I further argue that the full range of Martí’s economic views only becomes evident upon close reading of his journalistic production as if it were poetry. What becomes clear by this method is Martí’s rejection of the version of U.S. capitalism he witnesses in New York City in the 1880’s as an economic system for future Latin American development. This is not merely a condemnation of particular economic practices, such as protectionism or the dominance of monopolies, but rather a systematic rejection of capitalism on economic, social, cultural and even spiritual grounds. Chapters 2, 3, 4 and 5 demonstrate this rejection through examination of a sample of his economically oriented tropes including The Mayflower, Henry George, prizefighting, the biblical Cain and the locomotive.

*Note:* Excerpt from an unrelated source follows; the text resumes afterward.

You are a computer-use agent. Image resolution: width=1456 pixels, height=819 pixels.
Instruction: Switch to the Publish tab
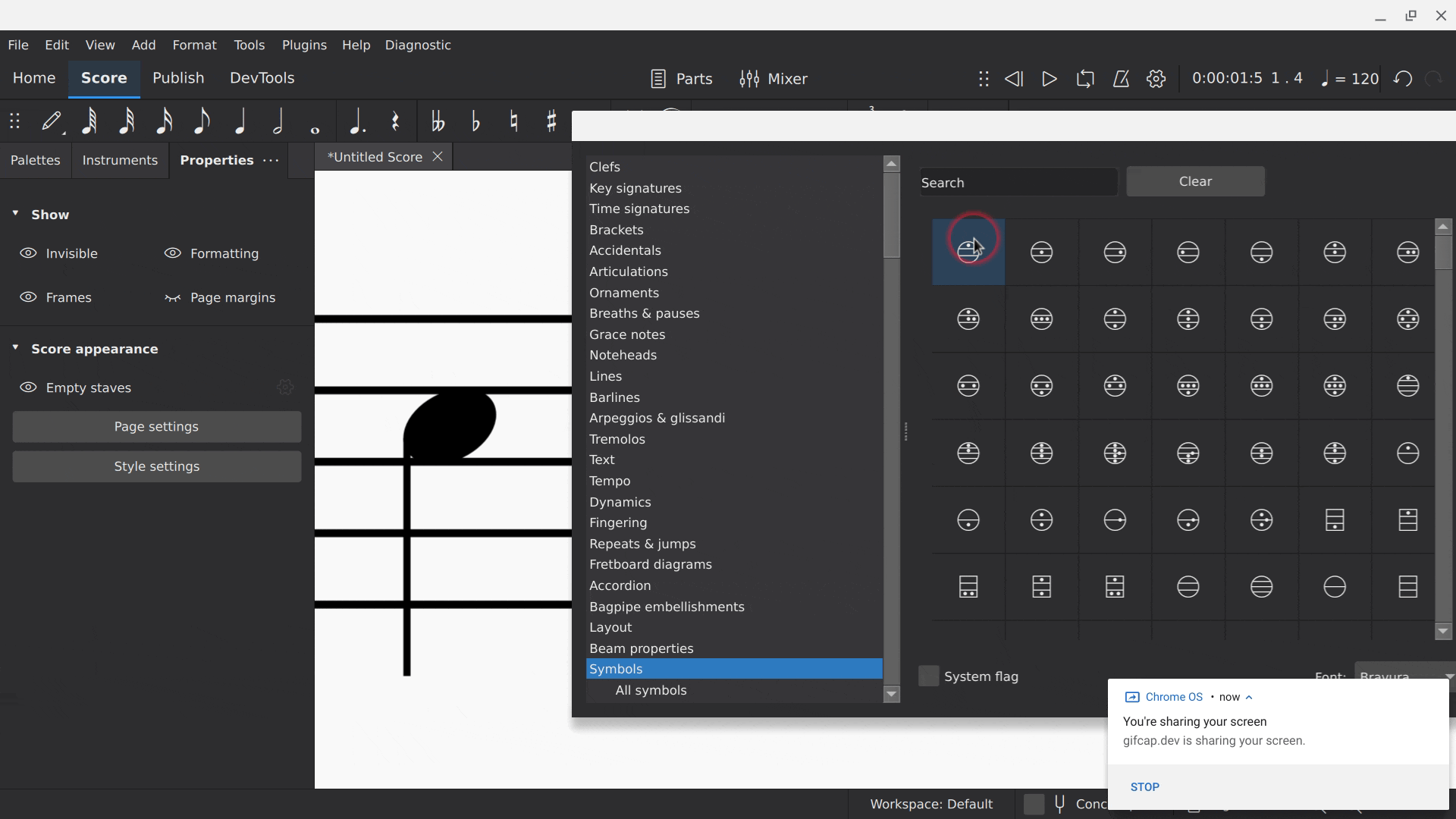(178, 77)
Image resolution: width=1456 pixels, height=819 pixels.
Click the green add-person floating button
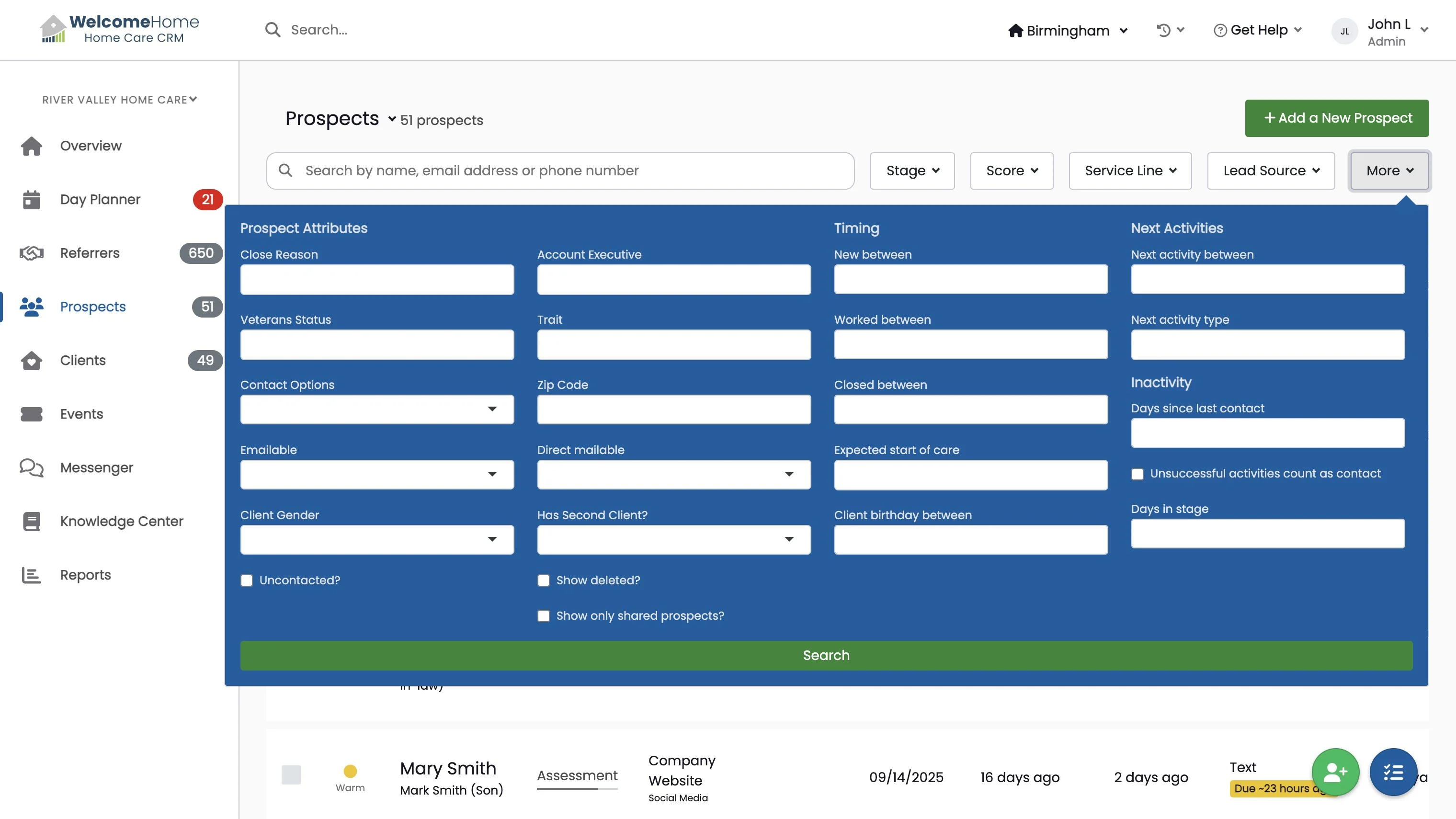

Martí appears to have developed this highly codified style in part to avoid censorship by his editor at La Nación since that paper had devoted itself to the promotion of U.S. style capitalism as the only appropriate economic model for Argentina’s future development. However, it is reasonable to argue that Martí also had in mind a subconscious appeal to his readers as a strategy for opposing the adoption of the U.S. capitalist economic model.